8.26.2008

gotta serve somebody


fountain II, originally uploaded by pr9000.

Thanks to Hurricane Tropical Depression Fay, the Nashville area finally got some much-needed rain over the past two days. Walking barefoot in the back yard was an exercise in pain (same dialogue: "Ouch ... ouch ... spider bite! ... ouch ... dog poop ... ouch") and the plants in the front looked like French supermodels. If, I guess, supermodels were planted in dirt and peed upon by passing animals.

Yeah, that didn't work, but "go big or go home" is the motto of this blog.

I'm sitting on the front porch, admiring my manly man accomplishment of the day: installing a dimmer on the light switch. Normally I would not admire such a thing, but once again the times, they are a-changin', at least when it comes to switch wiring, and I had to decipher the latest in switch wiring technology. Which I did -- by cutting the damn thing off the wires, and doing it the way God intended (which also happens to be the way I last remember it being). Now we're all good, and the bugs waiting to bite my legs and ankles have much better mood lighting with which to do it.

***

So after the two week orgy of Olympian feats (about which I am in total agreement with my good buddy Slev), we have yet another fourteen days of manic delusion, dashed hopes, broken rules, dictatorial overlords and stunning events properly staged for television.

At one time I was more of a political junkie. I cared passionately about which parties won elections; I remember getting into a huge debate with a fellow copy editor over the Contract With America, and the relative merits of listening to Rush Limbaugh. I'll still defend the latter; he's hugely entertaining. Nobody else on radio today can lay a glove on him. I suppose it helps that I am somewhat sympathetic with certain of his points of view; I'd listen to the liberal Rush Limbaugh, if such a creature existed. He's just amazingly good at what he does, and what he does is entertain.

It's not religion. 



Oh, wait.


hillary in st c, originally uploaded by pr9000.

Uh ... never mind. (And no, the press isn't biased! That's just silly!)

Everyone has a religion in their lives; for some it's work. For others, it's sports, or drinking, or Oprah, or family, or pets -- something takes center stage in their lives. For the next fourteen days, we'll see the religion of politics take center stage. It's kind of sad, because I can think of few things that will lead to disillusion more quickly than putting your faith, hopes and dreams into politicians.

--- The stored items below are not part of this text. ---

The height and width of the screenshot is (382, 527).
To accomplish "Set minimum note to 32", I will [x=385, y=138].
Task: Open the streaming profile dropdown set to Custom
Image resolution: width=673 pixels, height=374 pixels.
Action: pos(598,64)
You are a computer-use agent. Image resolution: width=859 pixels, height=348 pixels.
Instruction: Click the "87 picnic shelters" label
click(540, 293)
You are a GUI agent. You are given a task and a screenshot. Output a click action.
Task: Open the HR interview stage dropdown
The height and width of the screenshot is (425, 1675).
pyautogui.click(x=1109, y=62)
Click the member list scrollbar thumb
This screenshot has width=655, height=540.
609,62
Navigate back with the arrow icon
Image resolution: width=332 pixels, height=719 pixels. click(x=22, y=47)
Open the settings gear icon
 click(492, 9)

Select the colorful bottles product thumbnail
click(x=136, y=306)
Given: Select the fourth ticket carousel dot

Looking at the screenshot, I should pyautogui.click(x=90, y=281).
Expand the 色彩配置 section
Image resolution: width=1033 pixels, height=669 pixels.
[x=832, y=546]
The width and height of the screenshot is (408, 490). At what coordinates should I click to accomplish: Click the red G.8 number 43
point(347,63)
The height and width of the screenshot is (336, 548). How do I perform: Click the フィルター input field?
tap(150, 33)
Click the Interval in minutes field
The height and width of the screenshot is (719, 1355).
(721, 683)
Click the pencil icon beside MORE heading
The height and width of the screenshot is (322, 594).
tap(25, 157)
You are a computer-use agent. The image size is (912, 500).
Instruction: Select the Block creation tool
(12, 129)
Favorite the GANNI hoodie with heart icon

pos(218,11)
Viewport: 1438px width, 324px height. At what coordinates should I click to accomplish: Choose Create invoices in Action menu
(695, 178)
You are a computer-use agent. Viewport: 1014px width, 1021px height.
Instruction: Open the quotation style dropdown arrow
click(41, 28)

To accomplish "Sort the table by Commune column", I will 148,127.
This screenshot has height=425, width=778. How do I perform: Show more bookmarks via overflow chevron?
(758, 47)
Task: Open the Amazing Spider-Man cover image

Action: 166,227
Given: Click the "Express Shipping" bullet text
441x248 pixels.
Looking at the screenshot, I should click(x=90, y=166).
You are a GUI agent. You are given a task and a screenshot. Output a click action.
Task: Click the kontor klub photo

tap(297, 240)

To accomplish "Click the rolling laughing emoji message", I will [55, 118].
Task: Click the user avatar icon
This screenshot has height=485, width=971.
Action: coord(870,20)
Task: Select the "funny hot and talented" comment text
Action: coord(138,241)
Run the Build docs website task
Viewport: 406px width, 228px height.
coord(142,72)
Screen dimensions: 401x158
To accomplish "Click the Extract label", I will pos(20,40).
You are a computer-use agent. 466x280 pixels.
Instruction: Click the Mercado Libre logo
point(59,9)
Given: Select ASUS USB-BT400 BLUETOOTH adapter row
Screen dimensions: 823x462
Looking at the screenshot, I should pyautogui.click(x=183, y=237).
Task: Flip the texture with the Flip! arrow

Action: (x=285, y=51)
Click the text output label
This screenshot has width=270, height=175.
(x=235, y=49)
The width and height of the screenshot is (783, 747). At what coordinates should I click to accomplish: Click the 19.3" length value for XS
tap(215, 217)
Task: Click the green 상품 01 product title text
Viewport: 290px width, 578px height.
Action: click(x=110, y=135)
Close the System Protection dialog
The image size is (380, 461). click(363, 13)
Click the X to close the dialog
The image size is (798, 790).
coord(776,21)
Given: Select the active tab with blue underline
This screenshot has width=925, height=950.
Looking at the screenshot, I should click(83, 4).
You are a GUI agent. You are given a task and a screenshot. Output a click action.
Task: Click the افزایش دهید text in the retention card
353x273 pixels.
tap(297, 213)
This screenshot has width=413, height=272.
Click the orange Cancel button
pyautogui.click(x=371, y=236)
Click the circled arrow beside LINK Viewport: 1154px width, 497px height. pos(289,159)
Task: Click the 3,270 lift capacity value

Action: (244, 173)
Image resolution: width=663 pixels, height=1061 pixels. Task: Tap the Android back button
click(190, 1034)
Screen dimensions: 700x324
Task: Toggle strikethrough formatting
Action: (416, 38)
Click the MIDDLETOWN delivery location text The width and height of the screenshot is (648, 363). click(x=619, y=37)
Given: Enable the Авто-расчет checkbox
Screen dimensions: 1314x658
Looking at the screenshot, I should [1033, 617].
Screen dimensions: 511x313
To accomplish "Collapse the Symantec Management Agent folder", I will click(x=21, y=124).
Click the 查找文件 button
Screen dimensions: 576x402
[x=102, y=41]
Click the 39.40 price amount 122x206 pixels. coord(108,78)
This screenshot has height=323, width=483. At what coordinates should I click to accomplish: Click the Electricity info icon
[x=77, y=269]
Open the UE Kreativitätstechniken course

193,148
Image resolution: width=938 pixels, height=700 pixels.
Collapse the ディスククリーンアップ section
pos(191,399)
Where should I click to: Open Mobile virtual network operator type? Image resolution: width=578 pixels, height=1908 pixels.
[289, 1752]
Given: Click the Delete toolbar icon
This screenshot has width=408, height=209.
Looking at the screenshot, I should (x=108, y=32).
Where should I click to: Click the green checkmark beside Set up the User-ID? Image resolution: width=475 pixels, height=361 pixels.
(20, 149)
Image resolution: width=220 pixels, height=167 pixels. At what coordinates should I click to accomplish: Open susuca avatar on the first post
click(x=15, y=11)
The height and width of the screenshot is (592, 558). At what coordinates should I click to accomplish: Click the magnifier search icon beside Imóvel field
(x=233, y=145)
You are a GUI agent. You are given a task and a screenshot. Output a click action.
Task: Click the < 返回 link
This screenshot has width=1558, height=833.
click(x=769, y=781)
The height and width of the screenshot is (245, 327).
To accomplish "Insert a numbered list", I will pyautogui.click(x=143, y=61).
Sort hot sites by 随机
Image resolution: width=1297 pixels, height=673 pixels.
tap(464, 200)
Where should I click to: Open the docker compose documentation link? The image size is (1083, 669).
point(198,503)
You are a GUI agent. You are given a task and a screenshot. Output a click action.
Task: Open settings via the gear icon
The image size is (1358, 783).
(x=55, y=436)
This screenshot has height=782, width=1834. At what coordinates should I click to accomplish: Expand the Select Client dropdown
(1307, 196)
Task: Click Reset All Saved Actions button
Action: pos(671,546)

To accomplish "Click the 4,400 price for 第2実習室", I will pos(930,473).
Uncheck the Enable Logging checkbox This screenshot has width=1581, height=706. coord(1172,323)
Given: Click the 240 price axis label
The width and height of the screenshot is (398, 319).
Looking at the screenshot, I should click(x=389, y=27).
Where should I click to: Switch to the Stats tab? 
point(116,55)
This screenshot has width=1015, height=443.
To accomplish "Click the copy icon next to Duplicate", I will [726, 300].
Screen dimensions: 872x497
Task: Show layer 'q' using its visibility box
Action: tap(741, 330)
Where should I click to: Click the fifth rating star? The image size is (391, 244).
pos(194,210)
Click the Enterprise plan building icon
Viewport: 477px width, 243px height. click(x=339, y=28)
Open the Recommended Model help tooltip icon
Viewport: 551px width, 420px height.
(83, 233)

James Madison said, in Federalist 51:
If men were angels, no government would be necessary. If angels were to govern men, neither external nor internal controls on government would be necessary. In framing a government which is to be administered by men over men, the great difficulty lies in this: you must first enable the government to control the governed; and in the next place oblige it to control itself.
If men were angels. Or, as my old roommate, John D. Carroll, once told me ... I think it was the second time I met him ... "Yeah -- and if my aunt had balls, she'd be my uncle."